POR ROSA MARÍA CÁÑEZ

La despedida de Amos Oz, el escritor israelí que siempre aspiró al Nobel, fue como su vida: sin los reflectores de los medios, sin grandes homenajes y en compañía de sus seres más allegados. Sólo quienes realmente lo conocieron se aventuraron a escribir sobre su legado a dos días de su muerte.

“Fue uno de los grandes escritores de literatura hebrea y una de las grandes figuras literarias del mundo, quien describió como ningún otro la gran historia de nuestras vidas aquí en Israel", escribió su amigo, el escritor David Grossman, en un homenaje que le rindió en el medio digital Enlace Judío, ayer en la mañana.

El presidente de Israel también lamentó la gran pérdida: “La tristeza se ha apoderado de nosotros”, agregó el mandatario Reuven Rivlin.

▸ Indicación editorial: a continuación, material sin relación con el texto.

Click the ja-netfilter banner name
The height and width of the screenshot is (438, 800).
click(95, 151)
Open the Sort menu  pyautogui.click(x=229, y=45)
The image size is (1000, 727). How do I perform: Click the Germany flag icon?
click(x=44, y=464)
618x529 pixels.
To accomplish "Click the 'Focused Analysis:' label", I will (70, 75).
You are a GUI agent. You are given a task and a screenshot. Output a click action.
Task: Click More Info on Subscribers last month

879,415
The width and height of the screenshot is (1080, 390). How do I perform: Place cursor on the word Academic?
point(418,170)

En España, también recordaron al escritor que ganó el premio Príncipe de Asturias, en 2007, por su célebre discurso: “Creo en la literatura como puente entre los pueblos, creo que la curiosidad tiene, de hecho, una dimensión moral. Creo que la capacidad de imaginar al prójimo es un modo de inmunizarse contra el fanatismo”.

Amos Oz nació en Palestina, en 1939, con el apellido Klausner; era hijo de judíos que llegaron al este de Europa durante el Holocausto. A los 14 años cambió su apellido al de Oz, que en hebreo significa "coraje", virtud que lo distinguió en su lucha por reivindicar la paz y su dedicación literaria.

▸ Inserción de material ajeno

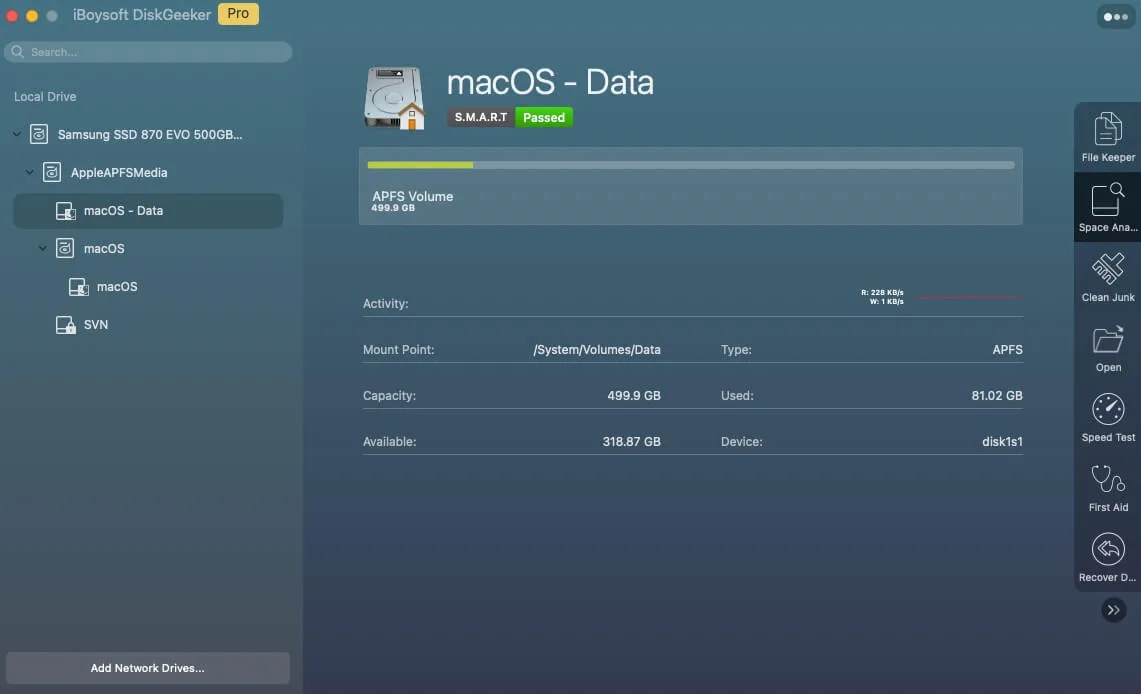Click the three-dot more options button
This screenshot has width=1141, height=694.
[1115, 17]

El novelista dejó más de 40 obras. Entre las más destacadas se encuentran Tierra de Chacales, La caja Negra, Mi querido Mijaíl y Una Historia de Amor y oscuridad, una novela autobiográfica llevada al cine por la directora y actriz Natalie Portman.

Escribió además decenas de ensayos y artículos referentes al conflicto israelí-palestino, tema que no tocaba en sus novelas, argumentando que estas no eran un manifiesto político. También dejó como legado una actividad política pacifista, gracias a su compromiso en el proceso de paz en Oriente.

Aunque fue en varias ocasiones candidato al Nobel, partió el pasado 28 de diciembre sin haberlo ganado. Pero su legado es un poderoso aliciente para cualquier aspirante y para el mundo.